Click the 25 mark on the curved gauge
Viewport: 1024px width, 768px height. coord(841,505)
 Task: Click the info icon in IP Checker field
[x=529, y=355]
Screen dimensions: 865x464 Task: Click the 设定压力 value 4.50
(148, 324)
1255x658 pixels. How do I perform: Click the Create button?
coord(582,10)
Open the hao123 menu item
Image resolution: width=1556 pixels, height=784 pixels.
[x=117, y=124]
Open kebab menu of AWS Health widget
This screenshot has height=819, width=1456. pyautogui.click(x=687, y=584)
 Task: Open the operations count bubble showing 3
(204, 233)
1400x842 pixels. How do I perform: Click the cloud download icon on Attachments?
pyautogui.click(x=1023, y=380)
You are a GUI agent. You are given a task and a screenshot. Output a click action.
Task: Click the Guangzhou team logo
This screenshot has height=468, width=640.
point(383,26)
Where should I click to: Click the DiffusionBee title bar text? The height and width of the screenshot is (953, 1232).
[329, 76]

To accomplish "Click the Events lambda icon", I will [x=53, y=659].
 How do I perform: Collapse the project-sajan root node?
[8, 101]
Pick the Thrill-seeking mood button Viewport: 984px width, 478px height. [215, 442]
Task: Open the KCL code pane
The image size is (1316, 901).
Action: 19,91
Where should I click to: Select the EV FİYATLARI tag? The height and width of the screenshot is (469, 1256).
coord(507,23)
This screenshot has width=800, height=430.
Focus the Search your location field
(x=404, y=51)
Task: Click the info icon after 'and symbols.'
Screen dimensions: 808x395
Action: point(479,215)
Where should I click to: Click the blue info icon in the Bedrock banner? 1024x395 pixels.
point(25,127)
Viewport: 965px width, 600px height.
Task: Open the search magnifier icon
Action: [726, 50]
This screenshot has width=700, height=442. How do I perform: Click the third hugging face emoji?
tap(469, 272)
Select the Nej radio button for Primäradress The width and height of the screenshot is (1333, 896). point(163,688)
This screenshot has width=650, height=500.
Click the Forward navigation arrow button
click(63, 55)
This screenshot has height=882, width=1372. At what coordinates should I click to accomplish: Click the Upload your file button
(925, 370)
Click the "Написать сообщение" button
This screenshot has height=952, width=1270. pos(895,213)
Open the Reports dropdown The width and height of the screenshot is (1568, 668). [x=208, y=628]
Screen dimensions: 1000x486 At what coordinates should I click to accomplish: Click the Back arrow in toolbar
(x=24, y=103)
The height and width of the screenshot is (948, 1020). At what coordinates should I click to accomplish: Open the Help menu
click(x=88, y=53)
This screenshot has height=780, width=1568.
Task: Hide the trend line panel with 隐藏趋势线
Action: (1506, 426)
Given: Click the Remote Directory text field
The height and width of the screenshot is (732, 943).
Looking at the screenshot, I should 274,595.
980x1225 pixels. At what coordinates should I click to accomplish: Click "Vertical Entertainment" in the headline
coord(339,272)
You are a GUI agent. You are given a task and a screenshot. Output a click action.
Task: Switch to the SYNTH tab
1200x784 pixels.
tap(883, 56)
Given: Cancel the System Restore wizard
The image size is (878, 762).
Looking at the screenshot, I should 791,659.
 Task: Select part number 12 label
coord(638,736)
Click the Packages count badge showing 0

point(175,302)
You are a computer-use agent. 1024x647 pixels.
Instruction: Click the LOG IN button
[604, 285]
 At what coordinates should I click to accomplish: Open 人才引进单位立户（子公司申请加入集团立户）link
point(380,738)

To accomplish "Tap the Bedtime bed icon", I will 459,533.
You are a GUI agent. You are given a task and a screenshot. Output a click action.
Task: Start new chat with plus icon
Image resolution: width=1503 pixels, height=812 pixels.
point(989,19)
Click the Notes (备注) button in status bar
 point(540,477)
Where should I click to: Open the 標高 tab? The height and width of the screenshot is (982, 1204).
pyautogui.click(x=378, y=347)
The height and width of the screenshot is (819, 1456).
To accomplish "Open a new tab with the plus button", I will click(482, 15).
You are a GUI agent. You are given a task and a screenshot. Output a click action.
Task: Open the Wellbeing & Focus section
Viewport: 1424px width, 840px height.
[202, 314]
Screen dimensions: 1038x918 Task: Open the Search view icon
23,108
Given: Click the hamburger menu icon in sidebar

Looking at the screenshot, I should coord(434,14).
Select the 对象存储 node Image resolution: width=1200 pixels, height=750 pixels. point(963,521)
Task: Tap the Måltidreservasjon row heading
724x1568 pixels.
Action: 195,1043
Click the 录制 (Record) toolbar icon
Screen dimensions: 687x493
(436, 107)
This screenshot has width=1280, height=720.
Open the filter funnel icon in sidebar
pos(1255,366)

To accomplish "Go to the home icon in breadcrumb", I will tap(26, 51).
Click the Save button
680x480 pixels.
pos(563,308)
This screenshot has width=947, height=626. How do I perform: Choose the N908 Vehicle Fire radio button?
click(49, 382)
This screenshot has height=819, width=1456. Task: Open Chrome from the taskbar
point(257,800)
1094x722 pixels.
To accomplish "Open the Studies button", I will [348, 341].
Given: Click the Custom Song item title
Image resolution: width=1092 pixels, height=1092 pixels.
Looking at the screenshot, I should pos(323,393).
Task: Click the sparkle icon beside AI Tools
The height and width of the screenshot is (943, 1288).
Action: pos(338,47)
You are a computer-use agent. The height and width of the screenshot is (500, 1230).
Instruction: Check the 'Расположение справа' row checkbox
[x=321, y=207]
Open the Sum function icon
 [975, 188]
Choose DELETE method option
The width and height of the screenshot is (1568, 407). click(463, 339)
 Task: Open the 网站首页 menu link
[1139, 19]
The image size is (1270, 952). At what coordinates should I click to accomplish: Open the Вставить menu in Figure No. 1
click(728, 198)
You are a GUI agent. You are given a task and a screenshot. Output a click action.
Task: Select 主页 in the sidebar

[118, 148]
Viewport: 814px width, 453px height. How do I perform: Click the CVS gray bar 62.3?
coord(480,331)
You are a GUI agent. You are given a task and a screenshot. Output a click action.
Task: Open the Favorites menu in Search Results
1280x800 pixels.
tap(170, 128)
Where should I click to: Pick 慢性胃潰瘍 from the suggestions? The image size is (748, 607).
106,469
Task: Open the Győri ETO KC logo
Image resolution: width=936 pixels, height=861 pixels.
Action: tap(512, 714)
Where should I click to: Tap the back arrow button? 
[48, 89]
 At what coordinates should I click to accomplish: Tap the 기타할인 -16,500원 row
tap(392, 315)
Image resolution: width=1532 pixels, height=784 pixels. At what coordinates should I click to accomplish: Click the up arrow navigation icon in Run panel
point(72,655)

**Exercise prompt:**
Rescale the stretch of records from the line containing "This screenshot has width=947, height=626." through the line containing "will [348, 341].", both included: copy every line again with its request unchanged, but multiply each click coordinate in the answers by 2.05 and round to the nearest whole number, with halves rounded up.

**Solution to this problem:**
This screenshot has width=947, height=626. How do I perform: Choose the N908 Vehicle Fire radio button?
click(100, 783)
This screenshot has height=819, width=1456. Task: Open Chrome from the taskbar
point(527,1640)
1094x722 pixels.
To accomplish "Open the Studies button", I will [713, 699].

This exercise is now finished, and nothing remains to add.